Meredith Lobel (Ashoka) mlobel@ashoka.org
Meredith brings to the Ashoka's Citizen Base Initiative team two years of experience as Research Officer in Ashoka's Executive Office, during which time she conducted investigations and analyses for CEO Bill Drayton. She also manages the income-generating selection process for Global Development Network's "Most Innovative Development Project" Award and was a member of Ashoka's Latin America fundraising team. Meredith's considerable experience in Latin America includes research on Central American agroexport models, interaction with local fair trade coffee organizations, and evaluations in Mexico and Venezuela. She graduated with a B.A. in Sociology and a concentration in Latin American Studies from Wesleyan University, where she developed Wesleyan's Socially Responsible Investing (SRI) principles and led two student organizations. Meredith is currently the Acting Director of Ashoka's Citizen Base Initiative (CBI), overseeing its implementation in eight countries and developing its expansion strategy.
Karin Hillhouse (Ashoka) khillhouse@ashoka.org
Karin is director, Changemakers Partnerships and editor of the Changemakers Library.
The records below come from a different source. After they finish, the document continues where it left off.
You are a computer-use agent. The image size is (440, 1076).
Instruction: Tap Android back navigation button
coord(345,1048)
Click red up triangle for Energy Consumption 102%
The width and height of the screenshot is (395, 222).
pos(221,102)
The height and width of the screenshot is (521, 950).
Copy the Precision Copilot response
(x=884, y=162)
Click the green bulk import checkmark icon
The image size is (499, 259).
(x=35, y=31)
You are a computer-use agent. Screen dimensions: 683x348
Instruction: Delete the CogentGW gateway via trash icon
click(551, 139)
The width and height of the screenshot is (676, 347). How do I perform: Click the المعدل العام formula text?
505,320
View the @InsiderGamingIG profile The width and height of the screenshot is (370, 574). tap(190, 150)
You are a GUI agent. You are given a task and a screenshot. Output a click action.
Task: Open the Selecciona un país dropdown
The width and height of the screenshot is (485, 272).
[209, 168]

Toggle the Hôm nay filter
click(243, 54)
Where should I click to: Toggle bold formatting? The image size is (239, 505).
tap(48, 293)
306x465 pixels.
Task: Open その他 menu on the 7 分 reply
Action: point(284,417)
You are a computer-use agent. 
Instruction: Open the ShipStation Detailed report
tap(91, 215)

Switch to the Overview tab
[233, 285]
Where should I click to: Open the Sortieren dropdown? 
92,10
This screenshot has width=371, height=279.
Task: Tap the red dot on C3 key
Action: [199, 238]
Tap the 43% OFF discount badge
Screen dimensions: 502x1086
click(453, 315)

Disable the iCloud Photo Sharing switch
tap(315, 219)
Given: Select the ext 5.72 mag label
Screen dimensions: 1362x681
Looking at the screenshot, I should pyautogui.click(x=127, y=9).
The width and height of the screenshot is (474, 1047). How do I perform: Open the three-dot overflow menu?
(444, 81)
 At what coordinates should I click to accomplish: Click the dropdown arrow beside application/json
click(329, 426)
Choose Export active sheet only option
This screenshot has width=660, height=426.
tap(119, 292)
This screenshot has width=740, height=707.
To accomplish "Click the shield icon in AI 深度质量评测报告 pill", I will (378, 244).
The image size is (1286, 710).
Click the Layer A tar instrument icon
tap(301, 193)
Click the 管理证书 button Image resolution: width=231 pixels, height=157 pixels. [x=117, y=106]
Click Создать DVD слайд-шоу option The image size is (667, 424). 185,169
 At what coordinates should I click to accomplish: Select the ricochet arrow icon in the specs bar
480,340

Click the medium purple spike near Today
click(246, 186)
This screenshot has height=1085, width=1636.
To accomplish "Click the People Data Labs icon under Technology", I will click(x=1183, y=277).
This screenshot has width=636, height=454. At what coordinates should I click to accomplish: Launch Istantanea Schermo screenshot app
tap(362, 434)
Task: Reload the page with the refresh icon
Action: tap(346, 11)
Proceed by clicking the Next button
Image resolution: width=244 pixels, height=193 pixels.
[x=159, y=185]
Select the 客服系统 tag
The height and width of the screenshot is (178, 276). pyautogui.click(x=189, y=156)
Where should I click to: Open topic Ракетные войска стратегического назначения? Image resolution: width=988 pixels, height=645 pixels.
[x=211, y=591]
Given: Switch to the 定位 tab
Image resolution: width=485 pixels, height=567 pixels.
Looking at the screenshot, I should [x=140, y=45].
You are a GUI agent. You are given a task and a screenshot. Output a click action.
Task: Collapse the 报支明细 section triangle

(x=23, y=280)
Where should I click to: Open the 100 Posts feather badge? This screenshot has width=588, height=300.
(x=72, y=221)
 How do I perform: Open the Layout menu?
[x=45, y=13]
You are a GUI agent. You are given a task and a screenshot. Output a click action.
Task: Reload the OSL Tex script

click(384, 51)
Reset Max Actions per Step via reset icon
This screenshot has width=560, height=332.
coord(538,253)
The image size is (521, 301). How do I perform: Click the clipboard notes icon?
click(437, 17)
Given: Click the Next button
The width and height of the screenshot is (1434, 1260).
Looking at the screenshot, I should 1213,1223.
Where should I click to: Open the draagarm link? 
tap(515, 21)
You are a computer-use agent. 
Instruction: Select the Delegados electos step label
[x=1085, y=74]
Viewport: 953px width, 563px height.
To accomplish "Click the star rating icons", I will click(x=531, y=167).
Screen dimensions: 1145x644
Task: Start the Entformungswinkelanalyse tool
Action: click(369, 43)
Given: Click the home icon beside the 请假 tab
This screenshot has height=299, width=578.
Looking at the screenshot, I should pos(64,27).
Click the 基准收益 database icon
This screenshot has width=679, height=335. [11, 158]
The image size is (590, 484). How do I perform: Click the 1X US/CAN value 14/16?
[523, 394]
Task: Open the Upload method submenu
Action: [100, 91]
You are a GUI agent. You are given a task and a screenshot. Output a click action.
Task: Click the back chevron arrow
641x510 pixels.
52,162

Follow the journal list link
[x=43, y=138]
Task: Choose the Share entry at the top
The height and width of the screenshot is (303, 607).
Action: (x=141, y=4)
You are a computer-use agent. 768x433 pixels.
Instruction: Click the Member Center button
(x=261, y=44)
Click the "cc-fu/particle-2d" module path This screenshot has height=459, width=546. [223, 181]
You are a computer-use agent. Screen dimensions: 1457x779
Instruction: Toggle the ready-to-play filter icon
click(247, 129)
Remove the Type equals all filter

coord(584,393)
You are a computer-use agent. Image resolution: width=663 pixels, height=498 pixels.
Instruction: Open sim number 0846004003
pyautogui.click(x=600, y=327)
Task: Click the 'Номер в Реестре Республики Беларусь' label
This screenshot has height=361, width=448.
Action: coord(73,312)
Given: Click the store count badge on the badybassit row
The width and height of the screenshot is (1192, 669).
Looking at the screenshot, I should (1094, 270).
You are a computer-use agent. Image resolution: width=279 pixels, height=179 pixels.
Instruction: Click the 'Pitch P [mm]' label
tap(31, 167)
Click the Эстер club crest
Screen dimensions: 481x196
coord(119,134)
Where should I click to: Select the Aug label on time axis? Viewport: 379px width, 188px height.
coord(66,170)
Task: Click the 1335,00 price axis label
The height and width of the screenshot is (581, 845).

Before starting at Ashoka in September 1997, working for Fellowship Support Services and Development and then for Changemakers, Karin was based in Denver, Colorado, and spent several years as a freelance writer, publishing articles, essays, and reflections on literature, art, and architecture, solar energy and historic preservation. She won a writing fellowship from the Rocky Mountain Women's Institute to work on a novel. Additionally, she co-taught "Architectural Theory and Practice" at the University of Colorado at Denver and apprenticed as a landscape architect.
As a consultant to Colorado Governor Richard Lamm, she was instrumental in the state's winning a national competition to launch the country's principal research center for the development of solar energy and other renewables. Employed as a senior policy analyst, she was part of the core start-up staff at the Solar Energy Research Institute (now NREL). Working for the Environmental Law Institute, Karin was principal investigator and co-author of a National Science Foundation-funded study of the legal and institutional barriers to solar energy development. She was editor of the Open Space Report, a monthly publication of the Rocky Mountain Center on the Environment.
Karin received her undergraduate degree in philosophy from Smith College, a master's degree in comparative literature from the University of Wisconsin at Madison, and a master's degree in urban planning and community development from the University of Colorado Denver.